Assessing Linked Data

December 1st, 2010 by Jane

For me, the journey from an understanding of modelling data, and creating our own models for the Hub and Copac, to being able to understand the processes and decisions involved in creating XML RDF has been challenging. It has raised one question that often applies when dealing with something quite technical: how much should a manager (in my case an archivist managing an online archive service) be expected to understand the ‘technical’ aspects of something?  This is a question I have spoken about and written about before; mainly in terms of what archivists (or other information professionals) in the digital age need to know in order to understand the implications of choices around things like data structure and software systems.  In the case of Linked Data, I am still not sure how much I need to know about the detail of Linked Data, the RDF model, the use of RDF XML, the benefits of other output fomats, the application of stylesheets, etc. I have been thinking about how hard it is to create Linked Data – I have had a few enquiries from colleagues who are interested in doing the same sort of thing already and I want to be able to offer useful advice.

One thing that occurs to me is that it is reasonable to acknowledge that Linked Data does involves programming skills, and therefore it is not so dissimilar from structuring and outputting your data through a traditional relational database, for example, where you would expect that specialist skills are needed. But in either case there is the the same need for a manager to understand what the system offers and be able to offer the best service to researchers. I think what is important from the point of view of the manager is to be involved with the decision-making process and understand the implications of Linked Data; you need to know what you are saying about your own data. I am not sure that this requires a thorough knowledge of RDF and certainly I only have a rudimentary knowledge of stylesheets (and no knowledge of programming).

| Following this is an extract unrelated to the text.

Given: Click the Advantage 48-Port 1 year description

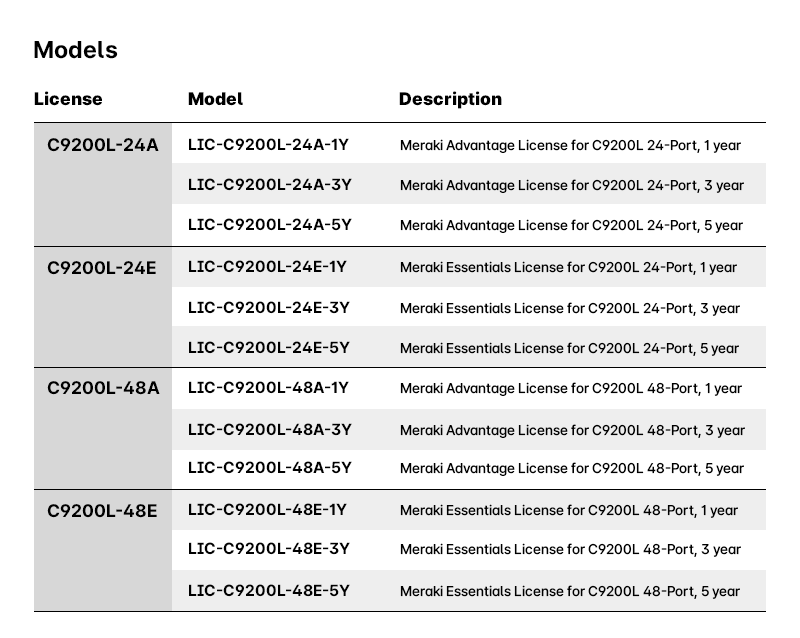Looking at the screenshot, I should click(x=572, y=389).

Service managers or administrators are not expected to understand systems from an in-depth technical point of view. But in fact, I think that one of the advantages of RDF model is that it is easier to get a sense of what is going on in terms of data processing than typically occurs with a database management system. After about six months of learning about Linked Data and RDF (I estimate that this translates into about one month of fairly intense learning), I can look at the stylesheet that we have for the Archives Hub, to transform the EAD data into RDF XML, and I can look at an RDF document representing the entities that we are describing, and I have a reasonably good overall sense of what it all means, which helps me with my main role: to understand the outputs and the potential benefits of Linked Data. For Locah, we’ve used XSLT, but there is no requirement for this, and maybe one of the challenges of outputting Linked Data is that there are a number of options in terms of translating your RDF model into an output.

There is no doubt that choices made now about how we model the data will have implications for what users can do with it, and some choices may limit future potential more than others. For example, which ‘things’ do we choose to represent? Should we have a conceptualisation of a person as an entity represented in the description, and to link this to a conceptualisation of the person? Which information should we provide as URIs and which as literals? I’m only gradually coming to understand the implications of these decisions, as we start to explore the potential of the data. Of course, this is always true, whatever data, structures and systems we are working with. This brings me to another point that I think is probably particularly relevant for Locah: we are doing this work at a time when we are very much early adopters. Whilst the classic Linked Data diagram may give the impression that the world has embraced Linked Data, the reality is that it is still very much at a hand-crafted level: we have not had tools available to us to aid us in this work, and in the case of EAD, there has been very little activity up till now. It is therefore difficult to judge how feasible it might be to output RDF in the future, as it is likely that more tools will be developed, and there will be greater awareness and skills built up around the whole Semantic Web. However, I wonder if we are currently still at that difficult point where we need to build the momentum of the Linked Data movement, but it is still very unfamiliar and poorly understood by many data providers?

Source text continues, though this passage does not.